Hands up, I haven't held a handicap since before they brought the WHS in and therefore never feel the need to hole out or grind over every shot. That's not to say I don't keep a score. As far as I am aware most of my friends who do have handicaps don't post scores every time they go out but I think some do. Mind you my friends and me are mainly of an age where old habits die hard but I expect the younger generations probably post scores more often, mores the pity.


Niall

Charlie Goerges

  • Karma: +0/-0
As tough as this might be to implement, I think it's good of Matt (and others) to be thinking about ways to improve the culture of the game. The extreme card-and-pencil mentality leads to multiple bad outcomes, from lowering enjoyment to the conditioning arms race (or death-spiral).
Severally on the occasion of everything that thou doest, pause and ask thyself, if death is a dreadful thing because it deprives thee of this. - Marcus Aurelius

Ben Hollerbach

  • Karma: +0/-0
The course would have to be rated as only a 15 hole course.
If it was rated for 18, and you played 18, you would need to post all 18.
The WHS 2024 revision deals with this now, you can play a subset of holes and still lodge the score:
That only applies if a player stops after 15 and does not play the 3 bye holes to finish the round. If they complete 18 they're expected to post 18.
QED - The system forces behaviour and affects design (limiting creativity and fun).
Perhaps we should all play more (Scotch) Foursomes Matchplay or Greensomes, to get back to the innate spirit of the game?

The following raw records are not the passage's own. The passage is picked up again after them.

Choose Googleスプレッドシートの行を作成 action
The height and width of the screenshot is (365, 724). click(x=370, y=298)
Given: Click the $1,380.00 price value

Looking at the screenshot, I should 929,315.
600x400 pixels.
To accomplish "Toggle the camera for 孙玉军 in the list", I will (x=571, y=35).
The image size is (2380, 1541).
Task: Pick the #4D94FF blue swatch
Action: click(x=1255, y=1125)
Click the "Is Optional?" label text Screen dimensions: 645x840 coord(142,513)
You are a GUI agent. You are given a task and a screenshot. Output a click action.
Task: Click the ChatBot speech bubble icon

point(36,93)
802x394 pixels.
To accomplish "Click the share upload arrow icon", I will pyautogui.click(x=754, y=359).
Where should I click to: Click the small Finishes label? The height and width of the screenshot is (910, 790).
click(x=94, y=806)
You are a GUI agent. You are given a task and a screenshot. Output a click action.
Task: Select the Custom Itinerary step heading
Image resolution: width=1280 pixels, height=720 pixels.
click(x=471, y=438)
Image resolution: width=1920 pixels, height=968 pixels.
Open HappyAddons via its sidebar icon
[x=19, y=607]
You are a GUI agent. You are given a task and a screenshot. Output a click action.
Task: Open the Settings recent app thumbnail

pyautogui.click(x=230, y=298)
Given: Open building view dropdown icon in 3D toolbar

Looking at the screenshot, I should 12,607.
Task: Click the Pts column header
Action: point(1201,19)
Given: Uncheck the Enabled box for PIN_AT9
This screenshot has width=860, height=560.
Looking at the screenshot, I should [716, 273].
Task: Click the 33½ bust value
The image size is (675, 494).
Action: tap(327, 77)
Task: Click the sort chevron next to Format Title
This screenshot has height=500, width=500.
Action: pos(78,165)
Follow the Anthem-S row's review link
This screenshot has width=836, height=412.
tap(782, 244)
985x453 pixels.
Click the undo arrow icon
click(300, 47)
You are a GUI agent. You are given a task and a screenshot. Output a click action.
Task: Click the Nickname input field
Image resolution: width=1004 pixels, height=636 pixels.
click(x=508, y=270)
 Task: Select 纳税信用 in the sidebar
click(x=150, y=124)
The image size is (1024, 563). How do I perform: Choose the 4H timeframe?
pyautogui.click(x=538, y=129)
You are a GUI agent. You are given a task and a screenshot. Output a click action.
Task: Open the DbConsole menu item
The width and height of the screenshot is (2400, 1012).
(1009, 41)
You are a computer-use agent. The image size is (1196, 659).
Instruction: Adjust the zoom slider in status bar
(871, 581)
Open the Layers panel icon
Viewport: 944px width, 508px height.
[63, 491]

100% agree. I believe the USGA has it wrong when it comes to handicap posting and it should only apply to competitive or qualified rounds. Its too bad that aspect filtered its way in the WHS for everyone.

The expectation of posting every round for one's handicap limits people choosing to play "non-scorable" rounds. Every round does not need to be a performance of one's ability.

Craig Sweet

  • Karma: +0/-0
Just a hunch, but early designers created golf courses to have fun and there was no handicap system.  I don't understand why it should be any different today.  Most golfers don't carry a handicap with the exception of club members that are pressured to have a handicap for club events.


And, it seems to me, that newbies to the sport care less about handicaps and scores and more about a fun day with their buddies.